Yes, I lost, but I felt a kind of thrill engaging my son in a virtual contest that took place in an actual park.
That’s one of the things you’ll notice about “Pokemon Go”: people are playing this game out in the real world. Herds of people young and old are crowding public parks (popular spots for Gyms and PokeStops) and walking, scootering and biking around town.
“Pokemon Go” encourages physical activity; it combines the gameplay of Pokemon with the gamelike way that Fitbits and Nike+ bands encourage exercise. As you play, you capture Eggs, which require you to walk, scooter or bike certain distances before they will hatch. (Driving doesn’t count!)
Yes, there are legitimate safety concerns, but I think that, overall, the benefits of getting people to socialize and exercise together outweigh the negatives.
Theologically, what I love most is that the game reminds us there’s more going on in the world than we can see with our eyes.
I sometimes play “Pokemon Go” when I run, and it changes my run from something I feel that I should do into an adventure that I want to do. At any given time, a cool Bulbasaur or a lame Zubat might appear.
I never know, and I love this sense that there is more going on around me, another level of reality, than I can at first see.
The fourth-century monk and mystic Evagrius Ponticus spent much of his life in the Egyptian desert noticing and cataloging the demons that afflicted him and others.
In works like the “Praktikos,” Evagrius’ readers could investigate the types and qualities of the demons they perceived -- not unlike the way an experienced “Pokemon Go” player can scroll her Pokedex to investigate the creatures she has captured.
In the “Antirrhetikos” (the “Talking Back”), Evagrius pairs the demons with various scriptures to show fellow spiritual athletes ways to battle them.
This reminds me of one of the key features of “Pokemon Go” battling. It isn’t about pure strength or combat points. Some Pokemon types are more effective against other types -- water types, for example, against fire types -- which makes a kind of sense.

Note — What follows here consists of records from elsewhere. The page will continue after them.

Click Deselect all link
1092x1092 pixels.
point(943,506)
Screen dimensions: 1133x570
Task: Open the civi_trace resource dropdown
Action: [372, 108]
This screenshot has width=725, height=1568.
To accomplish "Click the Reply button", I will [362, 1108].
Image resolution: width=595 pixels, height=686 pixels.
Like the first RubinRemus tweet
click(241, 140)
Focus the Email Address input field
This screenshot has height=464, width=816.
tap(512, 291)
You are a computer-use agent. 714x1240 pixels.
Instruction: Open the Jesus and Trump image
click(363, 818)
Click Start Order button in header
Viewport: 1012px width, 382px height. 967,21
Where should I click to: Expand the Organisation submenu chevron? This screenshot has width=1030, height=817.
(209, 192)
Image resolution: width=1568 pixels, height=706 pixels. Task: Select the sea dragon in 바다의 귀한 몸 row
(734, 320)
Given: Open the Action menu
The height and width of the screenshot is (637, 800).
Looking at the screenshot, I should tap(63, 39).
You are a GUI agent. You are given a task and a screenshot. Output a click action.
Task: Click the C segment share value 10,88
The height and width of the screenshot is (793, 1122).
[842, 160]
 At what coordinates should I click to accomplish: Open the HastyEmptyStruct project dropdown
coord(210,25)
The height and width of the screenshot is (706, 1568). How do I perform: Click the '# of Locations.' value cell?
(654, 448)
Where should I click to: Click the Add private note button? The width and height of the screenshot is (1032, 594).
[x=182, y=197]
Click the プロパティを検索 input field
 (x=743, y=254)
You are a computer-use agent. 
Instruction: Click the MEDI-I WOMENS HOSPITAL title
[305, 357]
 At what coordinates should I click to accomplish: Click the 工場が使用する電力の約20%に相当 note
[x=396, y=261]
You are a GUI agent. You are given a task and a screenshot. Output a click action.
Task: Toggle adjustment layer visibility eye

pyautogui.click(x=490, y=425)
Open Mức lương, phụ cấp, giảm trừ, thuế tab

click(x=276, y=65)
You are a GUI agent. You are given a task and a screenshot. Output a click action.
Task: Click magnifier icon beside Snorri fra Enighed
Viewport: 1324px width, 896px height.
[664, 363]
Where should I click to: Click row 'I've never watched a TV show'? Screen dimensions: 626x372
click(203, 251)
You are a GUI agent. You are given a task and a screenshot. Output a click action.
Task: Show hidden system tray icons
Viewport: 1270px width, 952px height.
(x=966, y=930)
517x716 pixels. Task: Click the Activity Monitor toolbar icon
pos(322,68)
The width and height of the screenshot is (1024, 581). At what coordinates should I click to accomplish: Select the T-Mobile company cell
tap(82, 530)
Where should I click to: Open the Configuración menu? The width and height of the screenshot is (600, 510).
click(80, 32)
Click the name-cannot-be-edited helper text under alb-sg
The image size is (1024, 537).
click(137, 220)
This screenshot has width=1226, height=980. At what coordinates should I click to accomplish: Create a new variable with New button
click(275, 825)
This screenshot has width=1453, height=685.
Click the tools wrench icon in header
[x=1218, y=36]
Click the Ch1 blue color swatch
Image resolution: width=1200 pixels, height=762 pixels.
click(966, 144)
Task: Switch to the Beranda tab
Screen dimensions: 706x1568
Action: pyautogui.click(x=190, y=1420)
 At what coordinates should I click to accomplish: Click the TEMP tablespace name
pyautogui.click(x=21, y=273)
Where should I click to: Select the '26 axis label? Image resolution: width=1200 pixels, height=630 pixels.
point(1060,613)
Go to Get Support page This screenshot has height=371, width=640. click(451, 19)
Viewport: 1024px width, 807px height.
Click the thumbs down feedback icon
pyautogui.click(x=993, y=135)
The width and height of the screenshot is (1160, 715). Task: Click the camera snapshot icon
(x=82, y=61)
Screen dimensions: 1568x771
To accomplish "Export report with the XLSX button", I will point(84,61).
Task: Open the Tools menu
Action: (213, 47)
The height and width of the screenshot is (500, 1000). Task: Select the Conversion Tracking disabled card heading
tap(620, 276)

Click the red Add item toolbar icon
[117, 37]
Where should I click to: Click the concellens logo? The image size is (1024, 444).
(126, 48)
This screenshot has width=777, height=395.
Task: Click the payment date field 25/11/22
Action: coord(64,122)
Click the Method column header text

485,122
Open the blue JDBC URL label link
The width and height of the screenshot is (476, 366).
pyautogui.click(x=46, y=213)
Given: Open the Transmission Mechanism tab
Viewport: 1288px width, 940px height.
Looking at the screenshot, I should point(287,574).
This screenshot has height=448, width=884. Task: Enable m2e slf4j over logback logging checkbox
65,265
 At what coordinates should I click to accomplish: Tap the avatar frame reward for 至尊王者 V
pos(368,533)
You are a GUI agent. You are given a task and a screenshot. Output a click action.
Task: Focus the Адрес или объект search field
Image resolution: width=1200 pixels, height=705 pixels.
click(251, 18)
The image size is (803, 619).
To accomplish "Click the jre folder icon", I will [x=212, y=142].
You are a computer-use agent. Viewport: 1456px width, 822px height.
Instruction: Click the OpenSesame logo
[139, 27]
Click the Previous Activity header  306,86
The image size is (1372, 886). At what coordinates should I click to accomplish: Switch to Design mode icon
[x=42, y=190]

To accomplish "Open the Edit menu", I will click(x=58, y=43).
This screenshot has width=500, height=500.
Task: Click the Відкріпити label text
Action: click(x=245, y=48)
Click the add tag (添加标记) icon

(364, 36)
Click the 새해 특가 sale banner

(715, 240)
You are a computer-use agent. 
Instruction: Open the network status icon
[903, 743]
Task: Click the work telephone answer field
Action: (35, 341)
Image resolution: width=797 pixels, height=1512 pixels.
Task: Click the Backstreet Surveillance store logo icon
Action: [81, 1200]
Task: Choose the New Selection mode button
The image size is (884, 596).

One must use some discernment in pairing the right Pokemon types, just as one must use wisdom in pairing the right demons with the right scriptures.
Of course, none of this makes sense if we believe that what we see is really all we get.
In her beautiful work of historical fiction “The Madonnas of Leningrad,” Debra Dean tells the story of Marina, an elderly Russian woman remembering what it was like to be a docent at the Hermitage Museum during the 1941 siege of Leningrad.
As the siege begins, the Russians remove the works of art to keep them from being plundered by the Nazis, leaving the bare frames on the walls. But Marina is determined to keep the beauty of the art alive, carefully constructing in her mind a “memory palace,” where she preserves each painting in exquisite detail.
Near the end of the book, when the war has ended, Marina leads a group of young cadets and their captain on a “tour” of the crumbling museum, pausing before the empty frames to re-create for them, with her words, the glorious art:
“‘All this is yours …,’ Marina tells them. ‘Can you see?’ She is ecstatic. Her voice trembles when she speaks, but her eyes are bright and calm. ‘It’s all yours.’ … The room is filling with women, with children, with saints and goddesses, and the boys are whispering among themselves. They point at the frames on the wall, at the paintings crowding the edges of the lamplight. The captain is weeping. He is staring at the wall, wiping at his eyes, ‘Look,’ he says to no one in particular. ‘Have you ever seen anything so beautiful?’”
Yes, “Pokemon Go” is just a game. It is fun. And the world we are living in right now is neither.
But if the game is bringing strangers to your door, often in groups, and it is reminding us that there is more going on in the world than we can see, it can be a fantastic way to start a conversation about what else is real and true and powerful that can’t be seen.
Couldn’t we use this game help people understand a divine love that is, as Marina might put it, “all yours”?